Des velléités de départ
Devant les hésitations des dirigeants à le faire resigner, l’international anglais avait de quoi se poser des questions. Mais finalement le cœur a été le plus fort et Gerrard a prolongé jusqu’en 2009 (il est actuellement en renégociation). Mais, que serait le club de Liverpool sans son capitaine ? Gerrard faillit d’ailleurs ne jamais jouer pour l’équipe A, durant sa formation, il plante son pied dans un râteau rouillé, les médecins parlent d’amputation et il ne doit qu’à l’intervention d’un de ses entraîneurs de l’époque de ne pas amputer son outil de travail.
Le 5 novembre 1997 il signe son 1er contrat pro. A 18 ans, il est capitaine de la sélection anglaise de sa catégorie lorsque Gérard Houiller le lance en Premier League face à Blackburn. Quelque temps après il est titulaire au milieu de terrain à droite face à Ginola qui joue alors à Tottenham. Le Varois le ridiculise, et Steve G s’interroge sur son niveau réel. Heureusement, il y a son abnégation, sa hargne et sa pugnacité appris sur le terrain vague de Huyton. Et puis il pense aussi à son cousin Jon Pol Gilhooley décédé à 10 ans lors de la tragédie de Sheffield en 1989. Il a commencé le foot avec lui et il ne peut abandonner sans lutter. Jon Pol lui en aurait voulu d’ailleurs. Cette volonté, ses qualités de combattant, sa frappe et sa vision du jeu seront sa marque de fabrique.
Un triplé historique
En 2000 il enregistre sa première cape en équipe d’Angleterre face à l’Ukraine, désormais il fait partie des meilleurs joueurs anglais. Pourtant à cette période il connaît quelques difficultés dues à des blessures à répétition qui menacent sa carrière. C’est Philippe Boixel l’ostéopathe de l’équipe de France qui va l’aider, par des manipulations, lui permettant de retrouver toutes ses sensations. Mais c’est en 2001 qu’il va connaître sa plus belle année. Le Liverpool de Gérard Houllier domine l’Uefa et Alavès, ainsi que les deux coupes nationales. Un triplé historique qui offrira le ballon d’or à Michael Owen, son pote de toujours ; mais Gerrard, qui a marqué en finale, en est le pion principal. Liverpool est de retour. Et son enfant chéri est élu meilleur jeune du championnat.
Steven Gerrard remporte encore une fois la super coupe d’Europe et la coupe de la Ligue en 2003, ce qui le console de son forfait pour le mondial en Asie, victime d’une blessure et d’une opération à l’aine. Le scouser est encore et toujours décisif en final ou il marque presque systématiquement grâce à sa magnifique frappe de balle et ses montées rageuses, sans oublier ses ouvertures millimétrées. Mais il n’arrive toujours pas à remporter le championnat. Liverpool n’a plus été champion depuis 1990 l’équipe de Kenny Dalglish et Ian Rush.

▸ DONNÉES ENREGISTRÉES:
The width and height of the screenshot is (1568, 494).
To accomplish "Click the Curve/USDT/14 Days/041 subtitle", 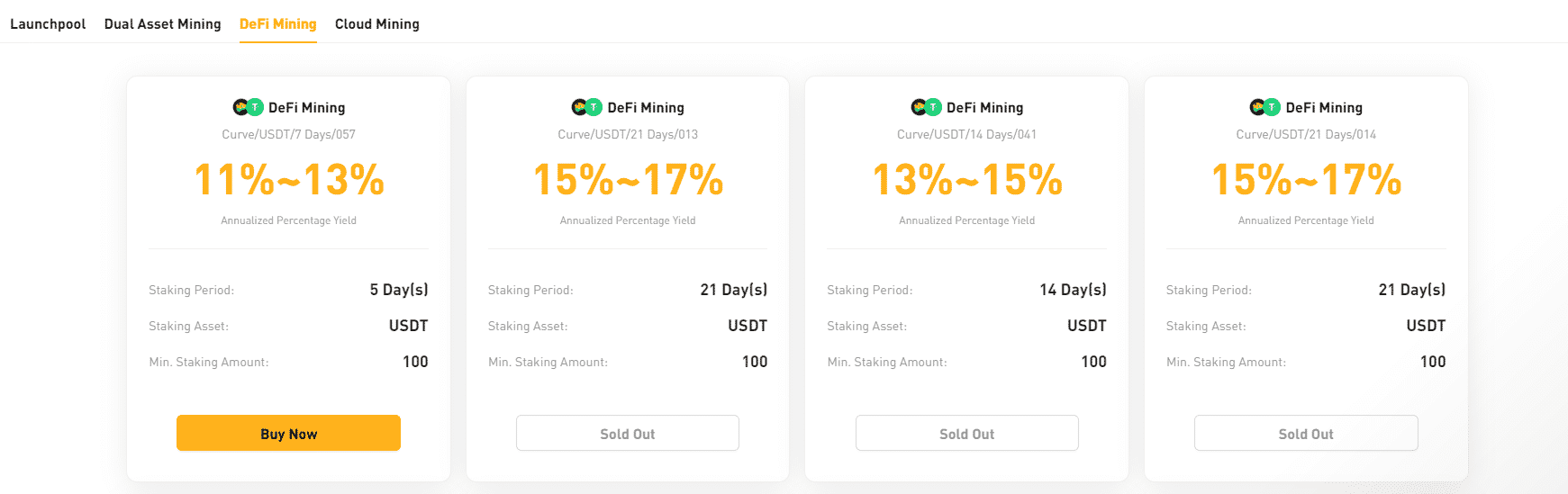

▸ CONSIGNES ET EXIGENCES: Recopiez sans rien changer le passage du texte sur Steven Gerrard qui commence par « Des velléités de » et se poursuit jusqu'à « outil de travail. ».

▸ RÉPONSE CI-DESSOUS:
Des velléités de départ
Devant les hésitations des dirigeants à le faire resigner, l’international anglais avait de quoi se poser des questions. Mais finalement le cœur a été le plus fort et Gerrard a prolongé jusqu’en 2009 (il est actuellement en renégociation). Mais, que serait le club de Liverpool sans son capitaine ? Gerrard faillit d’ailleurs ne jamais jouer pour l’équipe A, durant sa formation, il plante son pied dans un râteau rouillé, les médecins parlent d’amputation et il ne doit qu’à l’intervention d’un de ses entraîneurs de l’époque de ne pas amputer son outil de travail.